Advertisement

Rawlings Shareholder Boosts Bid

Share
From Times Staff and Wire Reports

Rawlings Sporting Goods’ largest shareholder Sunday bumped up his offer to acquire the company to $69.1 million, or $8.50 a share in cash, hoping to gain the upper hand in a bidding war for the baseball equipment maker.

Daniel Gilbert, who owns a nearly 15% stake in Rawlings, also said he was removing his request for a diligence review of the company’s books to expedite a transaction.

Last week, Los Angeles-based ski and snowboard maker K2 Inc. confirmed to The Times that it has been in talks since November to acquire the 115-year-old Rawlings. Terms were not disclosed, but it was believed to be an all-stock offer.

Advertisement

Gilbert indicated in a statement that he was raising his previous offer of $8 a share because he believes that K2 doesn’t have the financial wherewithal to enact measures needed to improve Rawlings’ bottom line.

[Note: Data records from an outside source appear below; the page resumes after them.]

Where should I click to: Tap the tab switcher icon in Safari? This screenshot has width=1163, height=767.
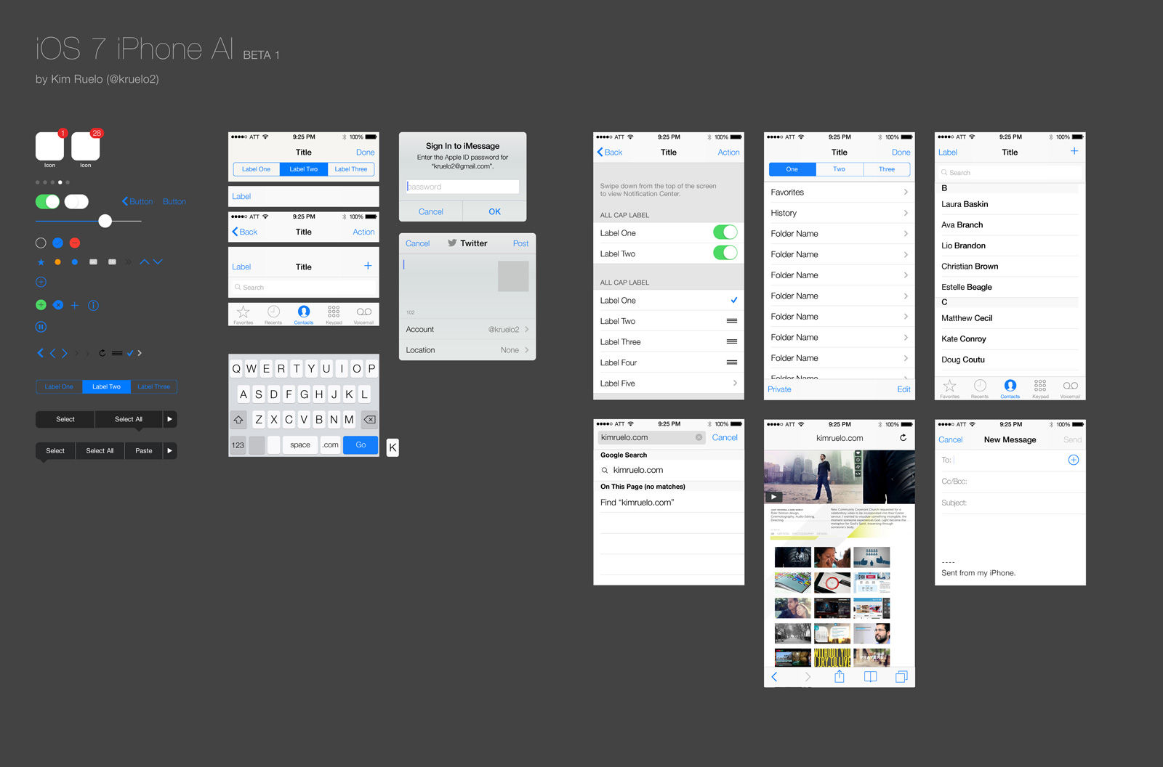[901, 676]
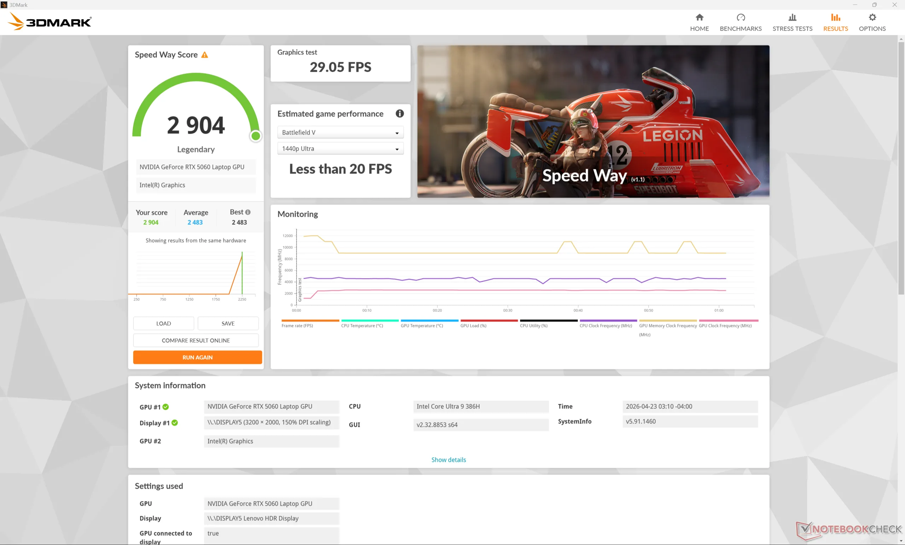
Task: Click the GPU Clock Frequency pink swatch
Action: coord(728,321)
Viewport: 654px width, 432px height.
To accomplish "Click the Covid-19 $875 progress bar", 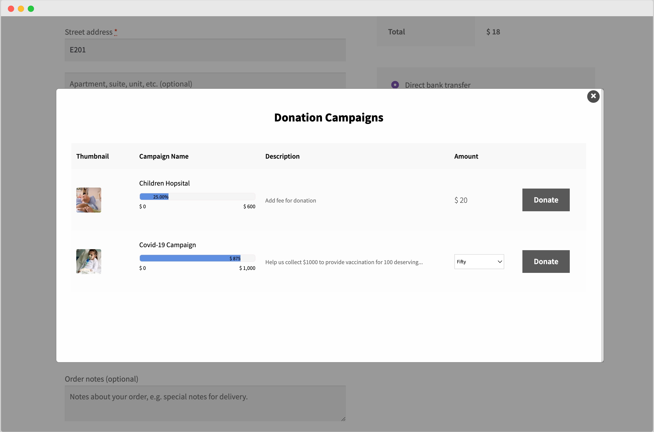I will (x=197, y=258).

“As the company’s largest shareholder, I am very concerned that the company’s contemplated merger with K2 will do nothing to effect the necessary improvement measures, and in fact may exacerbate the existing problems, because K2 is a company that is still attempting to repair itself,” Gilbert said.

Neither K2 nor Rawlings officials were available for comment.

Fenton, Mo.-based Rawlings is one of the nation’s oldest suppliers of baseball gloves and equipment and is one of the most recognizable brand names in sporting goods. But the company, which went public in 1994, has seen little growth.

Rawlings shares were unchanged Friday at $8.18 on Nasdaq. K2 shares closed at $9.87 on the New York Stock Exchange.